Deformation mechanisms and strain history of a minor fold from the Appalachian Valley and Ridge Province

Abstract

We have re-examined a minor fold in the Silurian McKenzie limestone, collected from the Cacapon Mountain anticline where the anticline crosses the Potomoc River. The fold was originally studied by James Conel (1962). We have determined the strain and deformation mechanisms in both the hinge and the limbs of one layer. The layer is towards the inner arc of a multilayer containing one other bed of comparable thickness and numerous thinner beds, all separated by thin shale beds and enclosed in shale. Intragranular deformation mechanisms related to folding include faults and replacement veins. The faults represent a complex interrelationship between shear displacement, pressure solution, and extension veins containing fibrous calcite. The faults are curved and have the effect of moving material into the inner arc of the hinge zone.

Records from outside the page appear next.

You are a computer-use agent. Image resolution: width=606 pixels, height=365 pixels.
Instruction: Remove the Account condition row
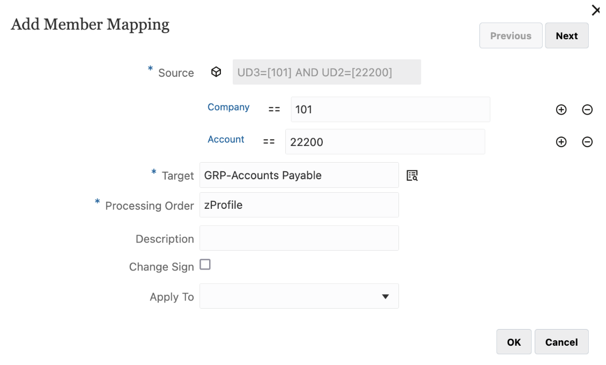tap(587, 142)
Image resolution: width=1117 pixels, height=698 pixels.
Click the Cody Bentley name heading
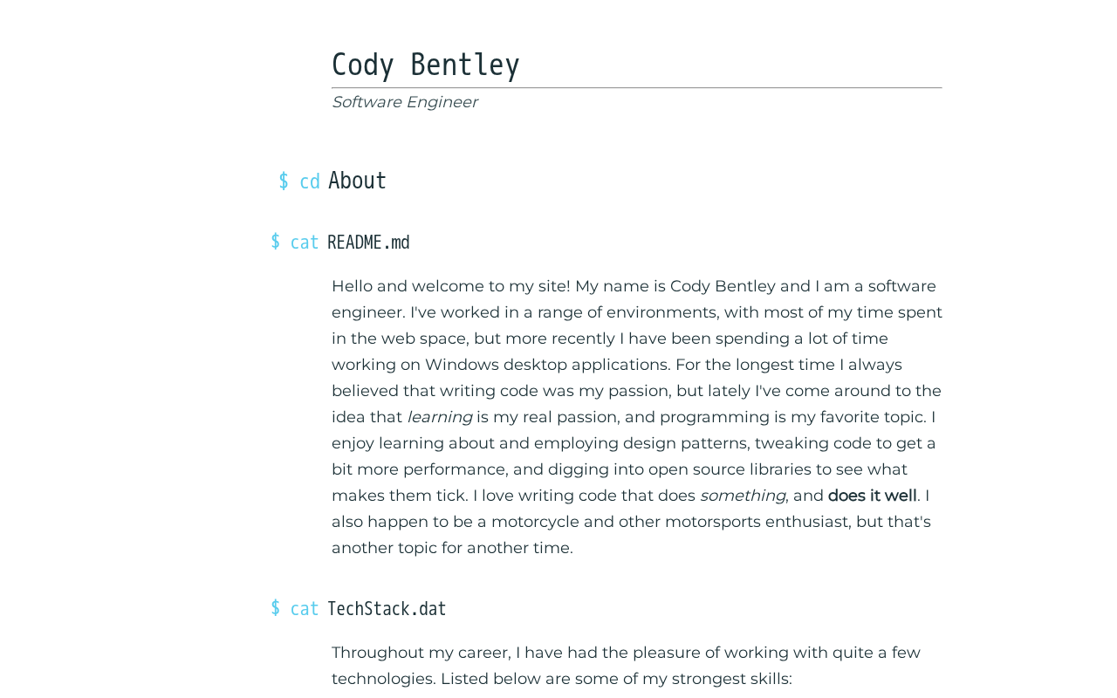pyautogui.click(x=425, y=65)
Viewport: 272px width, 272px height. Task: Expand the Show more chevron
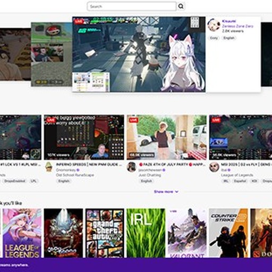(x=176, y=192)
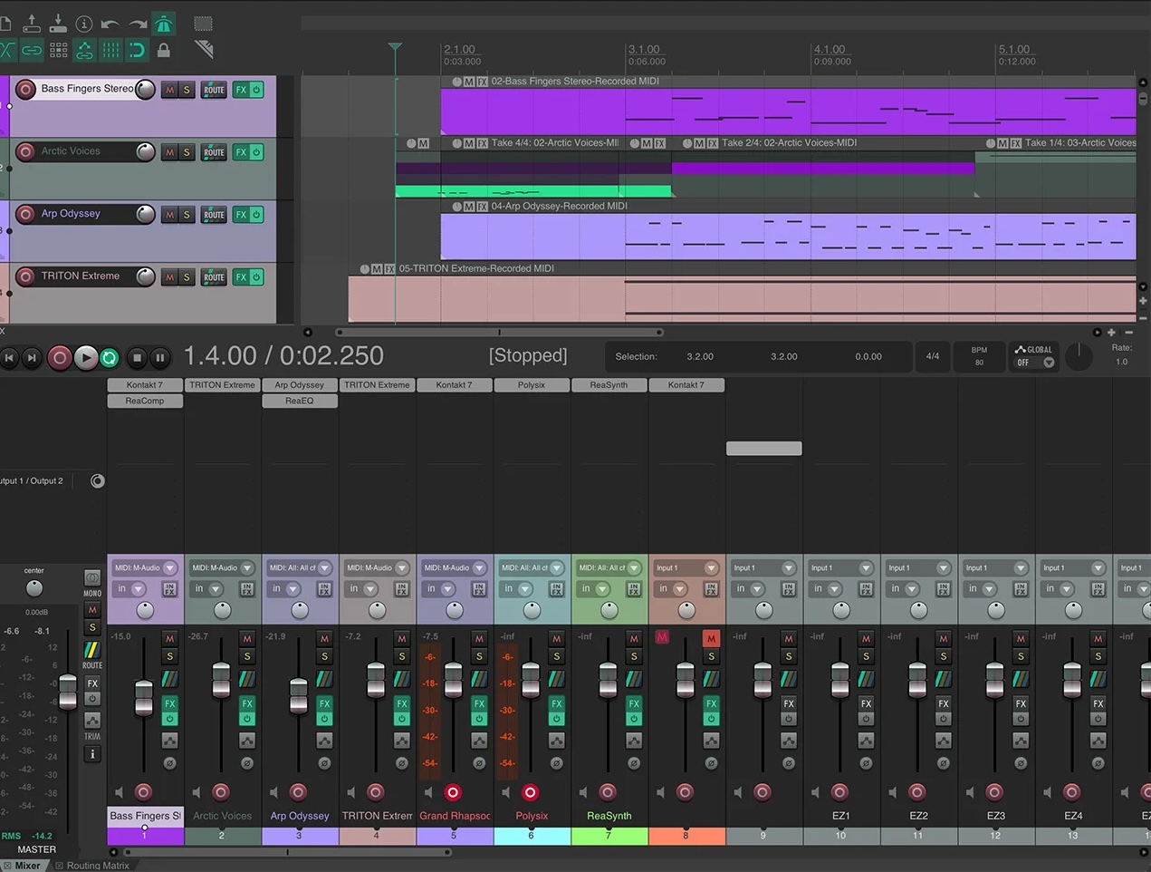This screenshot has width=1151, height=872.
Task: Expand the Global automation override dropdown
Action: click(x=1049, y=363)
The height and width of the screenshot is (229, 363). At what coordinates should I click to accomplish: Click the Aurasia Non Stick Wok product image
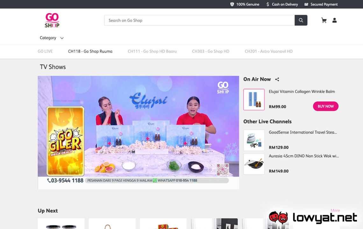click(x=254, y=164)
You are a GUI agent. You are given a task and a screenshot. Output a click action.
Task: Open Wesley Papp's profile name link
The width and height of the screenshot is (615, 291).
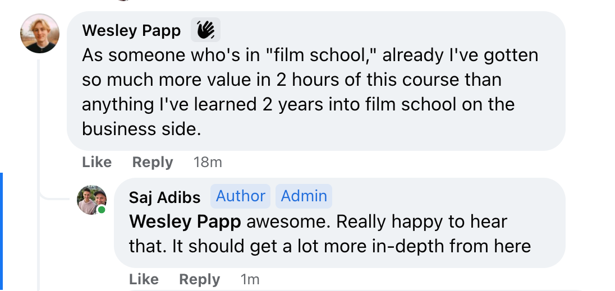pos(131,30)
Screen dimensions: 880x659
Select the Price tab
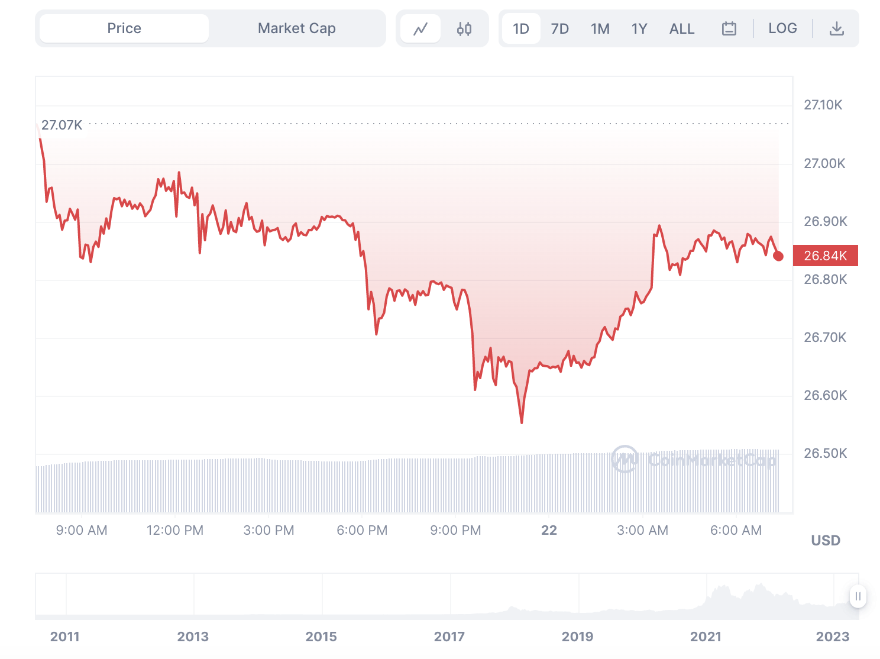click(124, 28)
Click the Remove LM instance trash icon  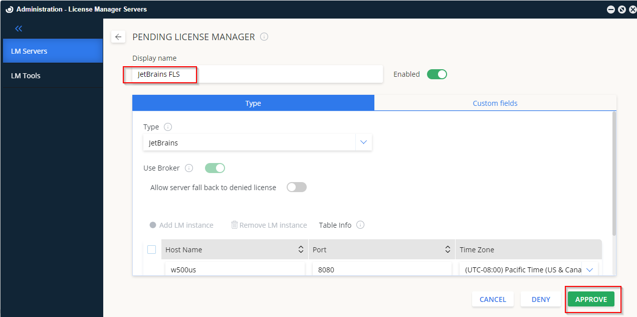pyautogui.click(x=234, y=225)
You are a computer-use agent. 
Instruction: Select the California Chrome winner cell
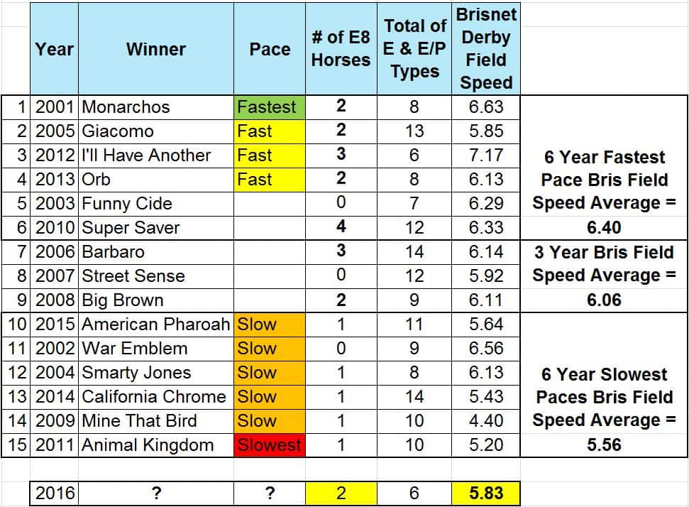[156, 397]
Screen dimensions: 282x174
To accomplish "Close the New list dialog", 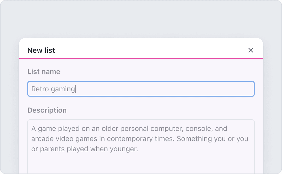I will 251,50.
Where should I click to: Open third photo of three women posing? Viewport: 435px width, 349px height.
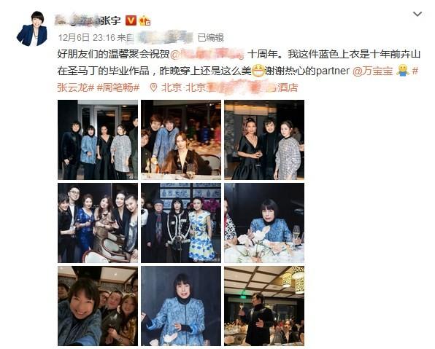[x=264, y=140]
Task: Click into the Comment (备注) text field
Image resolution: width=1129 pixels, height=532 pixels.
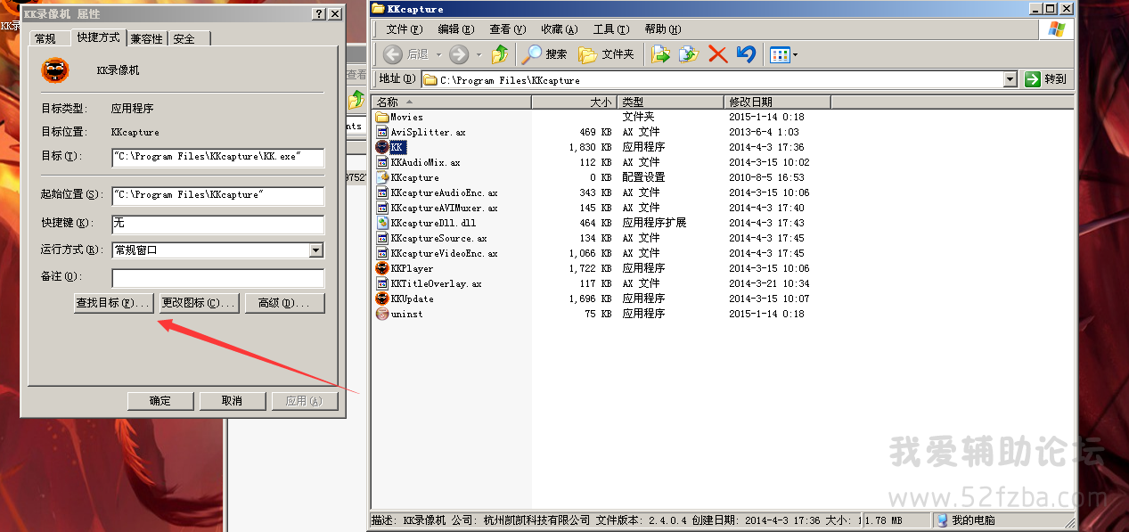Action: [217, 277]
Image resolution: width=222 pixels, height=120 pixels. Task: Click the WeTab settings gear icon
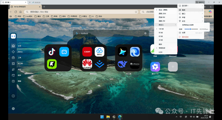[x=13, y=108]
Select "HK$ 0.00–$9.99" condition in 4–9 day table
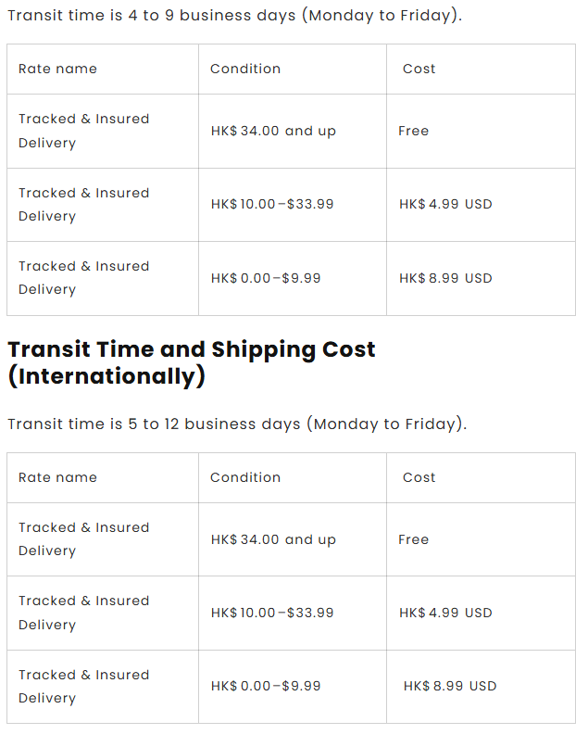 click(x=266, y=278)
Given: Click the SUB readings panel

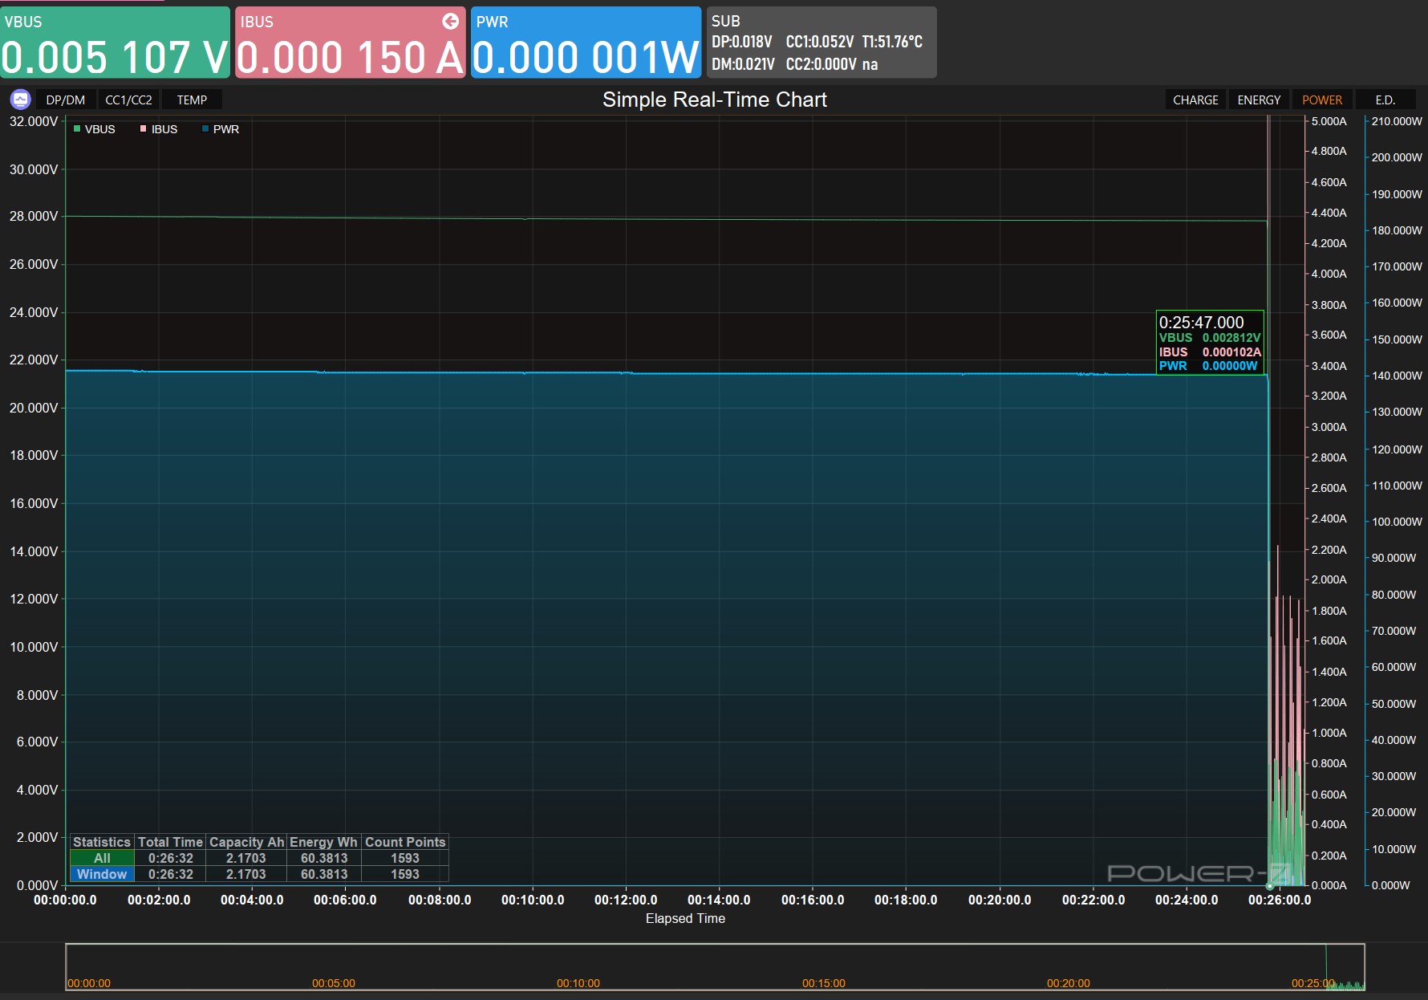Looking at the screenshot, I should (x=821, y=43).
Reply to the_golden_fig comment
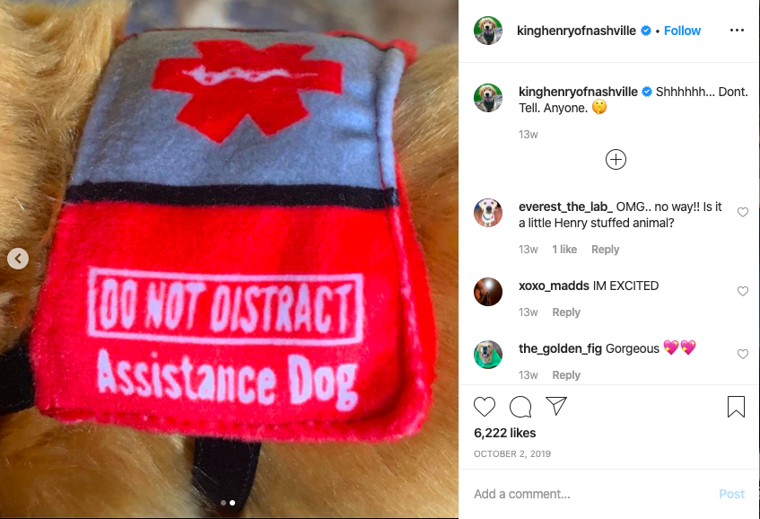The image size is (760, 519). pos(566,375)
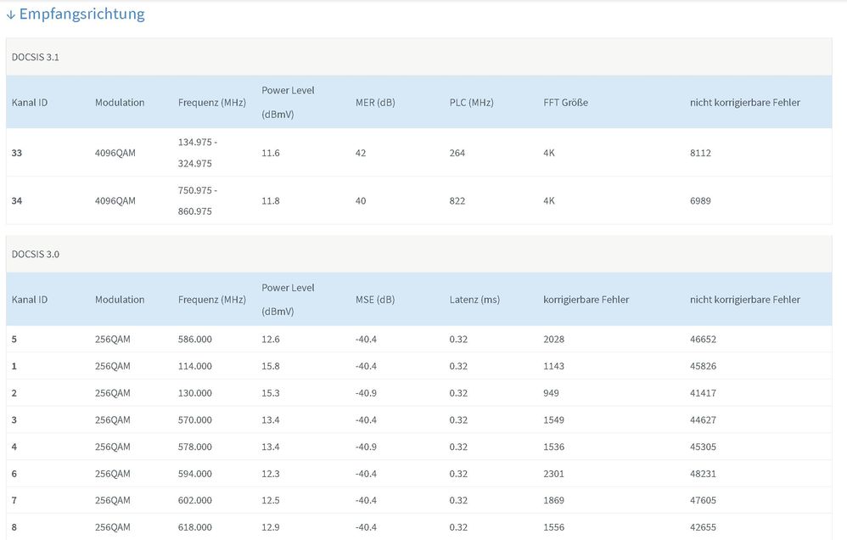
Task: Click the Latenz (ms) column header
Action: [474, 300]
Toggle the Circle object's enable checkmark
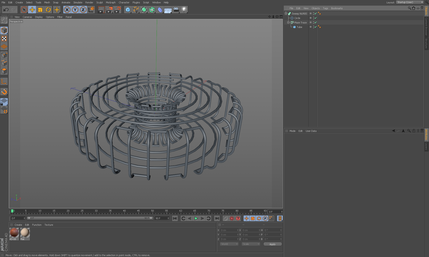Image resolution: width=429 pixels, height=257 pixels. point(316,18)
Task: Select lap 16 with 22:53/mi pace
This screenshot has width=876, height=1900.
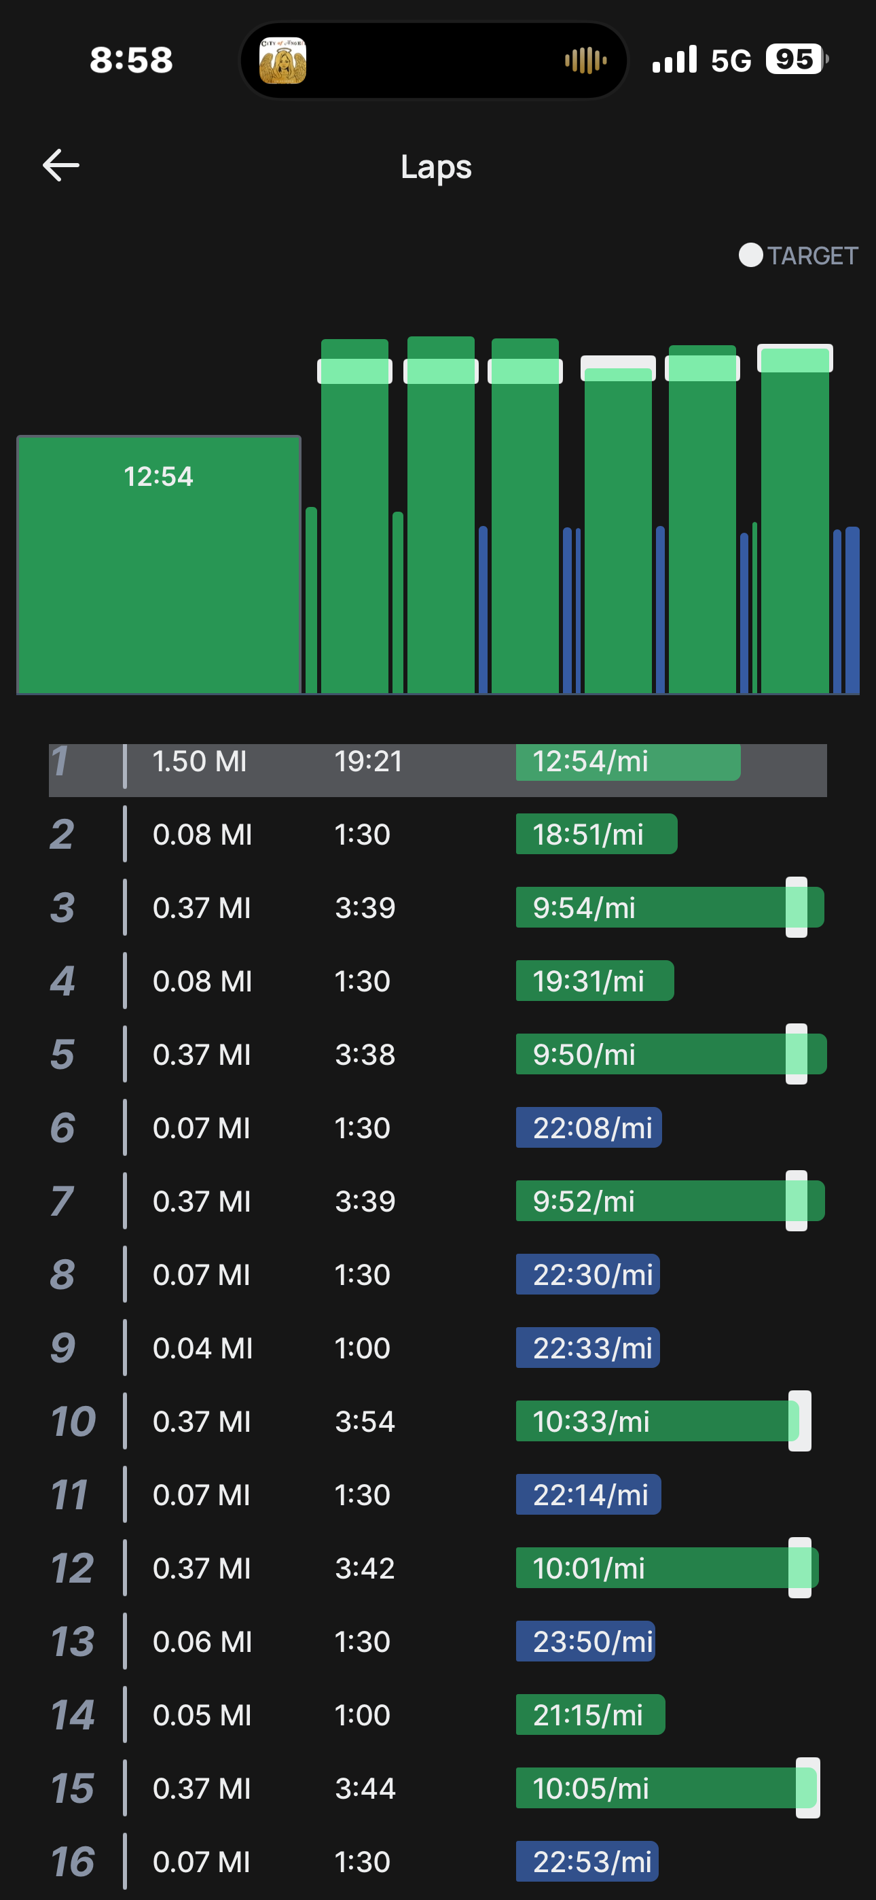Action: (437, 1862)
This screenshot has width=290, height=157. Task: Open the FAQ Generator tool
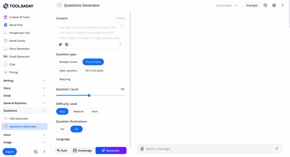point(19,119)
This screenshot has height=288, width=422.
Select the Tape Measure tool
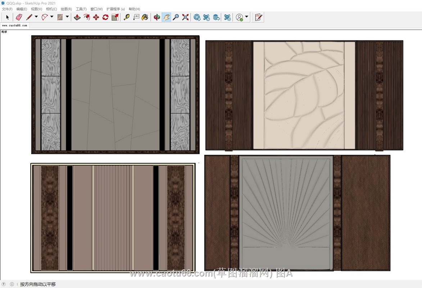127,17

The replacement veins occur normal to bedding on the outer arc of the hinge. Pressure solution zones normal to bedding are absent and so is cleavage. Intragranular strain is measured on twinned calcite using the least-squares strain gage technique. Based on all the data, the maximum compressive strain, ϵ 1, is everywhere subparallel to layering and approximately perpendicular to the fold axis. The maximum extension strain is everywhere subparallel to the fold axis. The largest ϵ 1 values (−12.7 and −11.0%) occur in the inner arc of the hinge; the smallest ϵ 1 (−2.1%) is in the outer arc of the hinge. The limbs have intermediate values of ϵ 1. Intragranular layer-parallel shear strain on the limbs is small and indicates a relative motion of material away from the hinge in the inner arc with respect to the outer arc.